Die beiden größten Religionen - der Islam und das Christentum: hier das amerikanische Christentum - haben in ihren Ländern tiefe Wurzeln geschlagen. Daraus erklärt sich ihre Macht, die bis zum Fundamentalismus und zum islamistischen Terrorismus reicht. Grundlegend ist die Praxis der beiden Religionen: dort die islamischen Stätten des Gebets und der Lehre, die Moscheen, von deren Minaretten der Muezzin fünfmal täglich zum Gebet ruft; hier die Vereinigten Staaten, die ein ausgeprägt christliches Land sind: Über ein Drittel aller Bürger lässt sich als streng gläubig einordnen. Der Kirchgang an jedem Sonntag ist obligatorisch. Die Kabinettssitzungen im Weißen Haus beginnen stets mit einer kurzen Andacht. Und auf jedem Dollarschein steht zu lesen: "In God We Trust."
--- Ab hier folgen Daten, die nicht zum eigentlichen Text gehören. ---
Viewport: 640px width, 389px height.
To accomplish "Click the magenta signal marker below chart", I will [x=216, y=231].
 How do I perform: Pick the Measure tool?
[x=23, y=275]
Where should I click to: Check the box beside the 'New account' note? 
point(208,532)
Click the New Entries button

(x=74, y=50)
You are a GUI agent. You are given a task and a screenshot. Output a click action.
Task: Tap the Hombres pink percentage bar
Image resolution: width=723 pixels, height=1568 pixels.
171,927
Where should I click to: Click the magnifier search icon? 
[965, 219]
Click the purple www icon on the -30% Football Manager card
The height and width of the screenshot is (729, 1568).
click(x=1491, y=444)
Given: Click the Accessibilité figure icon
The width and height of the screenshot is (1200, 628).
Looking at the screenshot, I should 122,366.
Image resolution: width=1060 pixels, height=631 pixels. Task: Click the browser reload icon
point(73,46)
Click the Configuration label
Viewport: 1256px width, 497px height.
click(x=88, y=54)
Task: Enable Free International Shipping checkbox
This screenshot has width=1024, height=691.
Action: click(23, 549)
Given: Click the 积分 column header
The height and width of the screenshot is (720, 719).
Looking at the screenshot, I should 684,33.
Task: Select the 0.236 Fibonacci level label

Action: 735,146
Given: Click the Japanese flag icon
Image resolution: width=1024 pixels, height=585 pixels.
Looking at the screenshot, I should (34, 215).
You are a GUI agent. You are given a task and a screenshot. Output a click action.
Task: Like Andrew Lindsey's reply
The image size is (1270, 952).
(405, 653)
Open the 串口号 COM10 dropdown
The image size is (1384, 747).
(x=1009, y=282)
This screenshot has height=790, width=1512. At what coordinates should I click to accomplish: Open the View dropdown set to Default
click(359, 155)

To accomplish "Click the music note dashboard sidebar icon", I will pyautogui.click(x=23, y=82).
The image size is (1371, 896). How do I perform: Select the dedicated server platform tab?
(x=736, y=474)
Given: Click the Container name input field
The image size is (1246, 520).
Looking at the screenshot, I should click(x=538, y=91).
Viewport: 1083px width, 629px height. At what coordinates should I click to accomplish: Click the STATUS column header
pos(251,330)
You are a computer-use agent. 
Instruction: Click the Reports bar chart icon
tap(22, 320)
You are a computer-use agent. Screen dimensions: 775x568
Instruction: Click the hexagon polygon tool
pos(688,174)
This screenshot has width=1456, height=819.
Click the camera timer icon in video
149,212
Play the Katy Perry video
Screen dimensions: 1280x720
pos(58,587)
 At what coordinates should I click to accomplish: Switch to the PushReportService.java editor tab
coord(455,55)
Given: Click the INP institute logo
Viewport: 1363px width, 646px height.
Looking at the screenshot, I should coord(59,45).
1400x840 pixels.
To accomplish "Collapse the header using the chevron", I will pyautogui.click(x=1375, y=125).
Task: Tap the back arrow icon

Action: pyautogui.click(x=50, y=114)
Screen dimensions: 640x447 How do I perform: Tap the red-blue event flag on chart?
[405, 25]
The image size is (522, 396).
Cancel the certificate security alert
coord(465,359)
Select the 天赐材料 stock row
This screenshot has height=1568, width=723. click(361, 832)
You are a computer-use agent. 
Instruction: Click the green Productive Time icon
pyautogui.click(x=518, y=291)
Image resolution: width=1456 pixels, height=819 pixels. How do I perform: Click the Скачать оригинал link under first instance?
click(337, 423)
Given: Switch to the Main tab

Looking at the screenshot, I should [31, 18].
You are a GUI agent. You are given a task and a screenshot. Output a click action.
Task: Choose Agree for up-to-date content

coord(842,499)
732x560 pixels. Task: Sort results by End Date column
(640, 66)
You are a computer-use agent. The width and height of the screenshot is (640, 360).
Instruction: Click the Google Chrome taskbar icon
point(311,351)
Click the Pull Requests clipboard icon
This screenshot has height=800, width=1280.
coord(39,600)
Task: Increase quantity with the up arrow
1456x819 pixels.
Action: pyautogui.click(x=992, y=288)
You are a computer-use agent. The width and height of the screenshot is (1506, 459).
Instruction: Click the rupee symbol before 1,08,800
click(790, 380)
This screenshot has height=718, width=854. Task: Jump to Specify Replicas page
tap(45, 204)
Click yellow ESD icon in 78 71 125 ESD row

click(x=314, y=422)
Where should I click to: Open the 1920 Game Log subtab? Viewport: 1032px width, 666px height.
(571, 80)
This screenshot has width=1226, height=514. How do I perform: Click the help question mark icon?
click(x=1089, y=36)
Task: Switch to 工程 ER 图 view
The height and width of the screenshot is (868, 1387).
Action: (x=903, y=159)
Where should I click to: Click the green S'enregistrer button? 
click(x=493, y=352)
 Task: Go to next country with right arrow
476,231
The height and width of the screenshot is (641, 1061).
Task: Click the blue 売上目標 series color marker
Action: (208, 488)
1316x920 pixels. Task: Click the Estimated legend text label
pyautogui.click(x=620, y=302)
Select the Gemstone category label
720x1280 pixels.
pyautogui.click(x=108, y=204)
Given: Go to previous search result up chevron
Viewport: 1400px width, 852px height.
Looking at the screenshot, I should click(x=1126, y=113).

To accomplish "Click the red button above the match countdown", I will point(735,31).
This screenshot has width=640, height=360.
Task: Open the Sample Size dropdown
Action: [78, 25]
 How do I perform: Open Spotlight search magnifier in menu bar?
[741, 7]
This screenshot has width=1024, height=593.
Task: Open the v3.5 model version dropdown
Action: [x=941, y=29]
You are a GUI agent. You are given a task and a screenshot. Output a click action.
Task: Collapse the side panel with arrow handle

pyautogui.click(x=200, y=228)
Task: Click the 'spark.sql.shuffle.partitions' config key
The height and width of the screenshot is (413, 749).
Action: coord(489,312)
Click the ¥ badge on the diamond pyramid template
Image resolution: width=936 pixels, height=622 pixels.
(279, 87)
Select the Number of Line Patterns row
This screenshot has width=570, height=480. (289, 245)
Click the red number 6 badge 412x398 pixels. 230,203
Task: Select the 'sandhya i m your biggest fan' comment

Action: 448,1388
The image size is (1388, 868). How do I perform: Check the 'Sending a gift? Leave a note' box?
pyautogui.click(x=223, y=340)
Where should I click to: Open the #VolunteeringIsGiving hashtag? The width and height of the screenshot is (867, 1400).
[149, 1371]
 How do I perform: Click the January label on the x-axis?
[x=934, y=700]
Das Verständnis der Macht der Religionen erweist sich als ein recht schwieriges Unterfangen, das auf dem Betrachter und dem Betrachtungsgegenstand beruht.[1] So sind das Judentum und - bedingt - der Islam durch ihre relative Nähe zum Christentum hinlänglich zu erfassen, während sich aus westlicher Sicht der Hinduismus, der Buddhismus und der Konfuzianismus nur schwer begreifen lassen. Die von der westlichen Tradition verschiedenen Denk- und Wertesysteme erschweren das Verständnis der östlichen Glaubensvorstellungen. Darüber hinaus ist dem Hinduismus, dem Buddhismus und dem Konfuzianismus, aber auch dem Judentum und besonders dem Islam das christliche Bewusstsein fremd, das die Neuzeit prägte: jene europäische Epoche um etwa 1500, die durch die Renaissance, den Humanismus und letztendlich durch die Reformation gekennzeichnet ist. In der Neuzeit entstand eine dreifache Bestimmung des Individuums: die Autonomie des Einzelnen, die technisch-industrielle Weltorientierung (der ästhetische Subjektivismus) und das private Aneignen (der possessive Individualismus).[2] Diese explosive Verbindung von teils widersprüchlichen Zielsetzungen hat die moderne Welt gestaltet.

Im Gegensatz zum christlichen Bewusstsein und zum Wertepluralismus der westlichen Kultur kommt dem Individuum im islamischen Selbstverständnis nur eine geringe Bedeutung zu. Im Islam versteht sich vielmehr die Umma, die islamische Gemeinschaft, als Nukleus der vereinten Muslime. Auch ist der Islam nicht wie das Christentum ein kirchliches, sondern ein organisches Religionssystem, das alle Lebensbereiche umfasst und hierfür das islamische Recht der Scharia bereithält. Die Scharia bildet für die große Mehrheit der islamischen Fundamentalisten die Grundlage der politischen Systeme in der islamischen Welt.



Fußnoten

1.
Vgl. Wilfried Röhrich, Die Macht der Religionen. Glaubenskonflikte in der Weltpolitik, München 2004, S. 13 - 16.
2.
Vgl. ders., Herrschaft und Emanzipation. Prolegomena einer kritischen Politikwissenschaft, Berlin 2001, S. 33ff.